## Try it
Edit the entries from the line containing "At what (x,y)" through the line containing "Image resolution: width=828" so that "screenshot" becomes "screen capture", and write out only those lines with nothing else altered and the pictures left out.

## Data listing
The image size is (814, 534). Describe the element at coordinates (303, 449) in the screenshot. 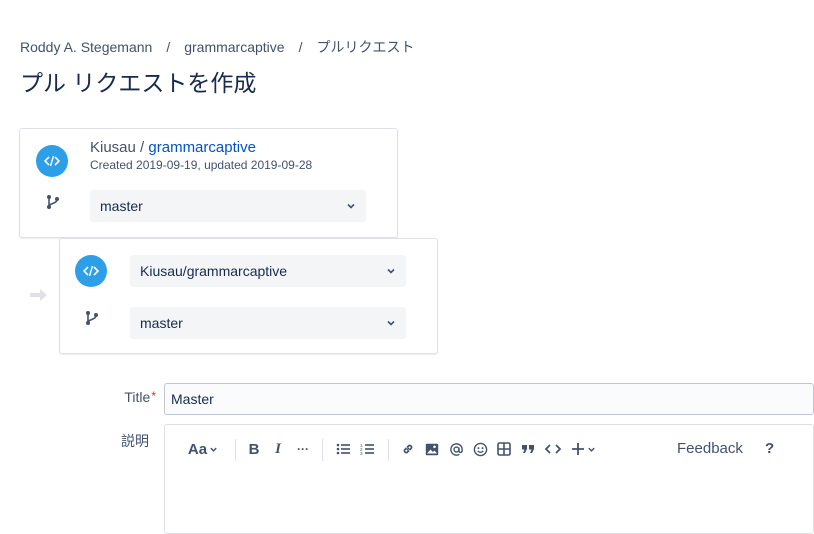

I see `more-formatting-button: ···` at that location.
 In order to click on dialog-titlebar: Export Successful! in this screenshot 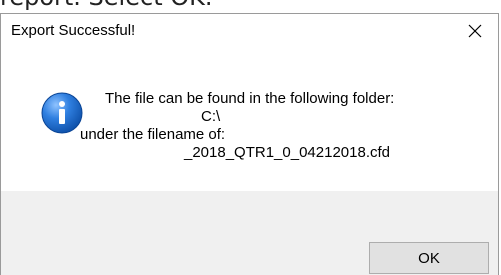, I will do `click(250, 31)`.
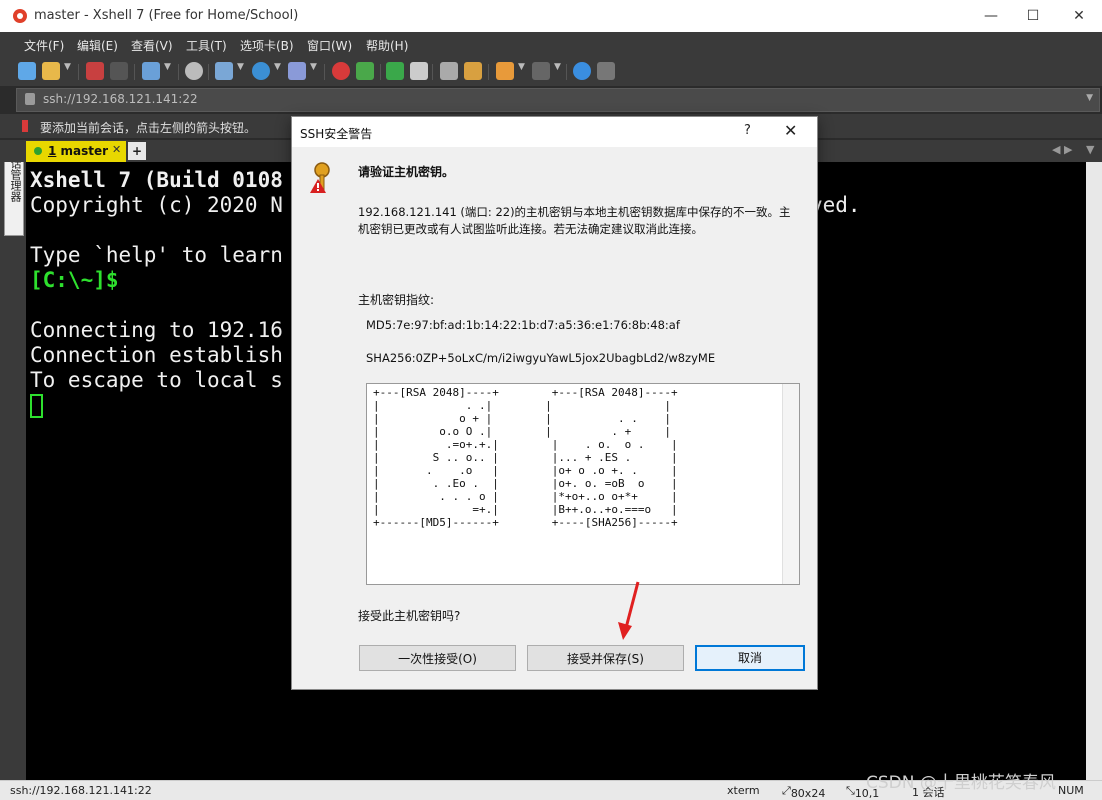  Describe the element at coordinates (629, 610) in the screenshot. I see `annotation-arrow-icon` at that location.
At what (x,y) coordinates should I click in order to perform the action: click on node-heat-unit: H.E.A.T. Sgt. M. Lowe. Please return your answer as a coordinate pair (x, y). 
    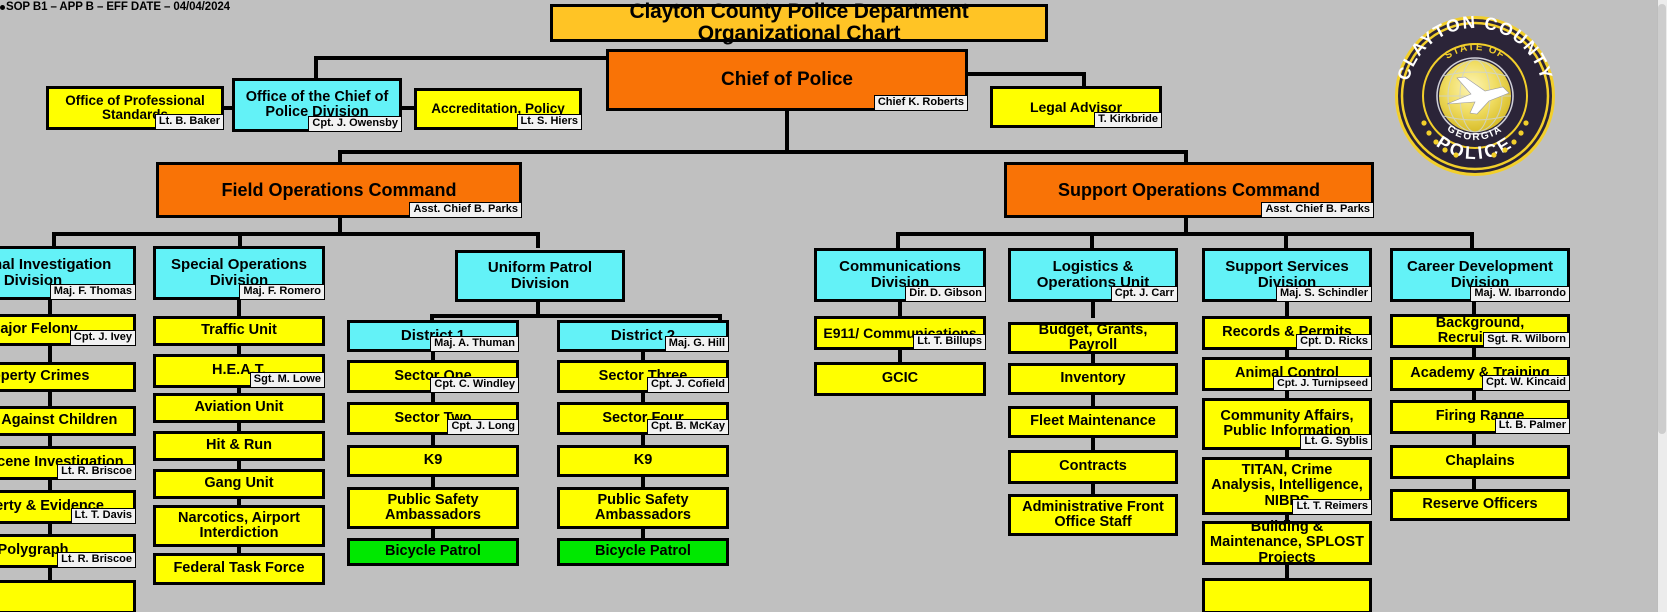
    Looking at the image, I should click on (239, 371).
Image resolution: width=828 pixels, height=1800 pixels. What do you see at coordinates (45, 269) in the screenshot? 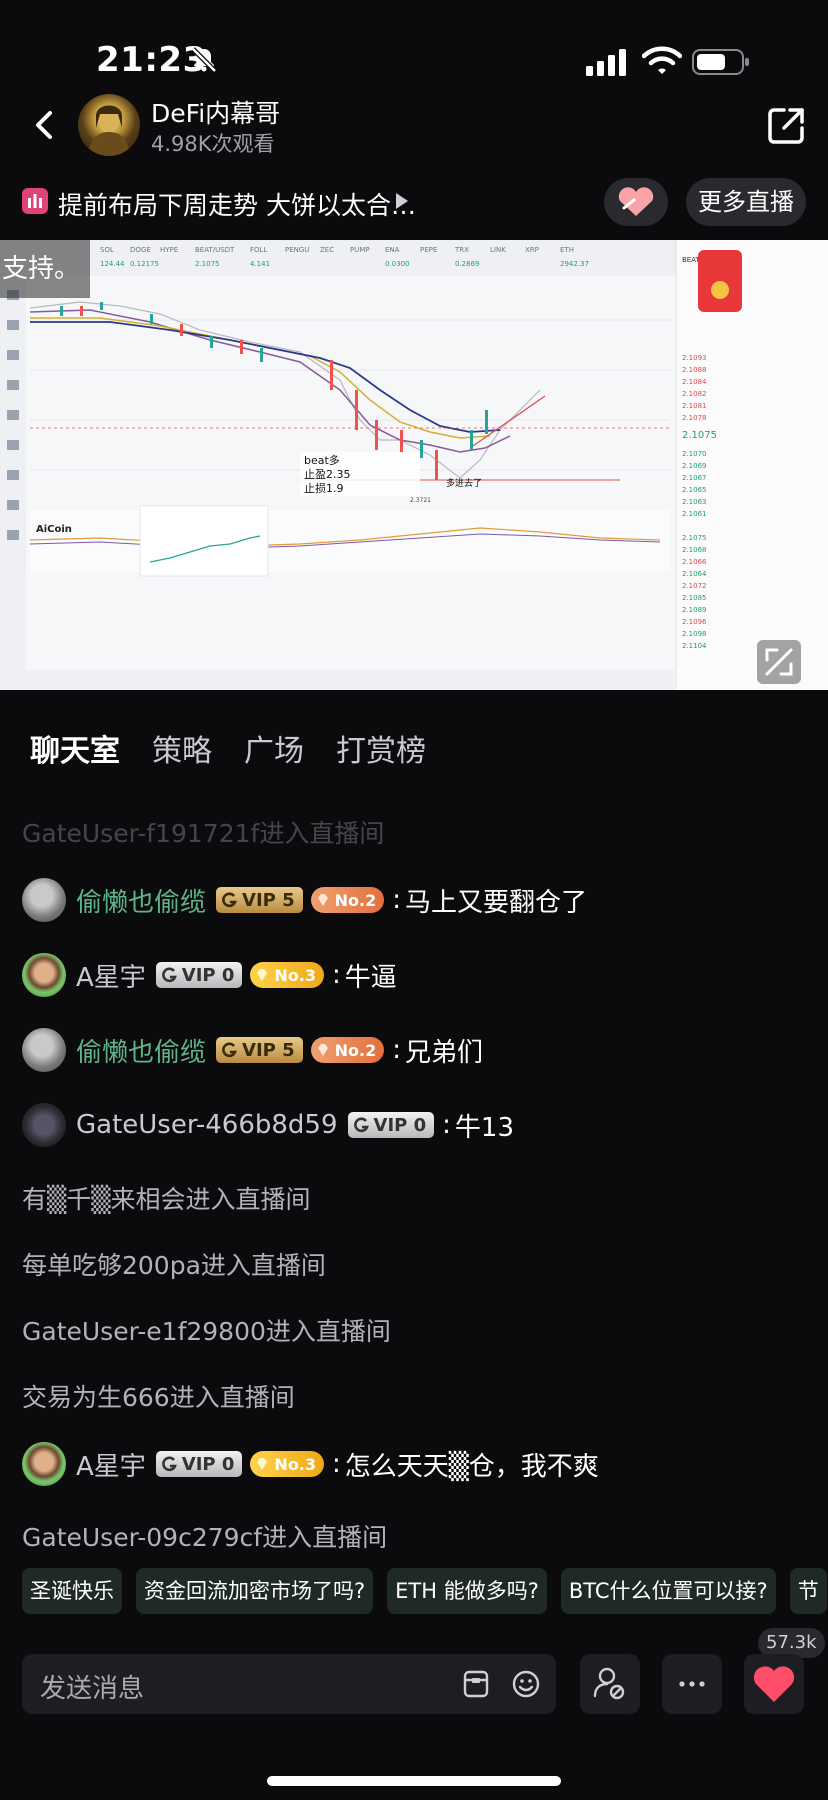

==

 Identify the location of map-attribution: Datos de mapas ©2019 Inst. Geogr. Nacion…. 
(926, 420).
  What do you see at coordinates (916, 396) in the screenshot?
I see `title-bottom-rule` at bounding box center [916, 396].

---

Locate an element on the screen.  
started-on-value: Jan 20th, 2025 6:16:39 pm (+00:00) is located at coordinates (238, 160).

## Written solution
At what (x,y) coordinates should I click in order to perform the action: click on node-heat-unit: H.E.A.T. Sgt. M. Lowe. Please return your answer as a coordinate pair (x, y). 
    Looking at the image, I should click on (239, 371).
Image resolution: width=828 pixels, height=1800 pixels. What do you see at coordinates (45, 269) in the screen capture? 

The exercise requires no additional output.